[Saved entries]
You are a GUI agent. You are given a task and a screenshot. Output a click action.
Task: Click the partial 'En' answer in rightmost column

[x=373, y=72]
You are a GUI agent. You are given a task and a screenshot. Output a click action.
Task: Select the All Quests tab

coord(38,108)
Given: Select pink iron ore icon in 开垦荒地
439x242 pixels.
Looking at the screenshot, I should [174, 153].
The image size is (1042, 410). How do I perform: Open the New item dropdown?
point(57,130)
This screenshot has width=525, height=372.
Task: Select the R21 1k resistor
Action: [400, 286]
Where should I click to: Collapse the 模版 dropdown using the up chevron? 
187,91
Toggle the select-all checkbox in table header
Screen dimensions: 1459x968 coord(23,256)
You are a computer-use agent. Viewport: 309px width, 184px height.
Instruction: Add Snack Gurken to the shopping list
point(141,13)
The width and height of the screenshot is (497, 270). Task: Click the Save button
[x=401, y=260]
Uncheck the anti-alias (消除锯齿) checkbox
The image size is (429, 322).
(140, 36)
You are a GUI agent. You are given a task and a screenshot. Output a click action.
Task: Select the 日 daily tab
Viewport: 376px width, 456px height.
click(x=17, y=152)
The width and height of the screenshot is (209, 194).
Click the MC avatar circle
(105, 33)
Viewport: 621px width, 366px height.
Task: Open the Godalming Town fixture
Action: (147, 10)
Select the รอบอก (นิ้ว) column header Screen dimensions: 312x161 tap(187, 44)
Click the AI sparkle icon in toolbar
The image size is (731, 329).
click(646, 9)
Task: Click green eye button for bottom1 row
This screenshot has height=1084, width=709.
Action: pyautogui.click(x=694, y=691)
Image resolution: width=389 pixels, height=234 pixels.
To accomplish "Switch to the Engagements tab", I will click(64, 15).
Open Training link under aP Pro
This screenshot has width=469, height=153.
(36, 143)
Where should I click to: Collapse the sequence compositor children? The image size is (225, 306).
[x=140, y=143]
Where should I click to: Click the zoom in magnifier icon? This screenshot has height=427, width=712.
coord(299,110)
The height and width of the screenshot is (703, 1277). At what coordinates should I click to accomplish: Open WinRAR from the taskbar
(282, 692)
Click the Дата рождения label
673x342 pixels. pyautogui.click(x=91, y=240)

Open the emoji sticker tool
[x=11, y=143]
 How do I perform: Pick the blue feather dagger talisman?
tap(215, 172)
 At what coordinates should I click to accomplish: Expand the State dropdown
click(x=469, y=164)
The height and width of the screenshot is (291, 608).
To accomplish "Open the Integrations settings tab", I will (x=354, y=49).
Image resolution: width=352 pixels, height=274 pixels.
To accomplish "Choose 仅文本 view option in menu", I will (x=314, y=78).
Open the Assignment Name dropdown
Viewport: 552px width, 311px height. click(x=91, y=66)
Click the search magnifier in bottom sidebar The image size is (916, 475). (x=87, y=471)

→ **Work to be completed**: Please output every record exactly as it appears.

→ **Reply to the exercise**:
You are a GUI agent. You are given a task and a screenshot. Output a click action.
Task: Click the partial 'En' answer in rightmost column

[x=373, y=72]
You are a GUI agent. You are given a task and a screenshot. Output a click action.
Task: Select the All Quests tab

coord(38,108)
Given: Select pink iron ore icon in 开垦荒地
439x242 pixels.
Looking at the screenshot, I should [174, 153].
The image size is (1042, 410). How do I perform: Open the New item dropdown?
point(57,130)
This screenshot has width=525, height=372.
Task: Select the R21 1k resistor
Action: [400, 286]
Where should I click to: Collapse the 模版 dropdown using the up chevron? 
187,91
Toggle the select-all checkbox in table header
Screen dimensions: 1459x968 coord(23,256)
You are a computer-use agent. Viewport: 309px width, 184px height.
Instruction: Add Snack Gurken to the shopping list
point(141,13)
The width and height of the screenshot is (497, 270). Task: Click the Save button
[x=401, y=260]
Uncheck the anti-alias (消除锯齿) checkbox
The image size is (429, 322).
(140, 36)
You are a GUI agent. You are given a task and a screenshot. Output a click action.
Task: Select the 日 daily tab
Viewport: 376px width, 456px height.
click(x=17, y=152)
The width and height of the screenshot is (209, 194).
Click the MC avatar circle
(105, 33)
Viewport: 621px width, 366px height.
Task: Open the Godalming Town fixture
Action: (147, 10)
Select the รอบอก (นิ้ว) column header Screen dimensions: 312x161 tap(187, 44)
Click the AI sparkle icon in toolbar
The image size is (731, 329).
click(646, 9)
Task: Click green eye button for bottom1 row
This screenshot has height=1084, width=709.
Action: pyautogui.click(x=694, y=691)
Image resolution: width=389 pixels, height=234 pixels.
To accomplish "Switch to the Engagements tab", I will click(64, 15).
Open Training link under aP Pro
This screenshot has width=469, height=153.
(36, 143)
Where should I click to: Collapse the sequence compositor children? The image size is (225, 306).
[x=140, y=143]
Where should I click to: Click the zoom in magnifier icon? This screenshot has height=427, width=712.
coord(299,110)
The height and width of the screenshot is (703, 1277). At what coordinates should I click to accomplish: Open WinRAR from the taskbar
(282, 692)
Click the Дата рождения label
673x342 pixels. pyautogui.click(x=91, y=240)

Open the emoji sticker tool
[x=11, y=143]
 How do I perform: Pick the blue feather dagger talisman?
tap(215, 172)
 At what coordinates should I click to accomplish: Expand the State dropdown
click(x=469, y=164)
The height and width of the screenshot is (291, 608).
To accomplish "Open the Integrations settings tab", I will (x=354, y=49).
Image resolution: width=352 pixels, height=274 pixels.
To accomplish "Choose 仅文本 view option in menu", I will (x=314, y=78).
Open the Assignment Name dropdown
Viewport: 552px width, 311px height. click(x=91, y=66)
Click the search magnifier in bottom sidebar The image size is (916, 475). (x=87, y=471)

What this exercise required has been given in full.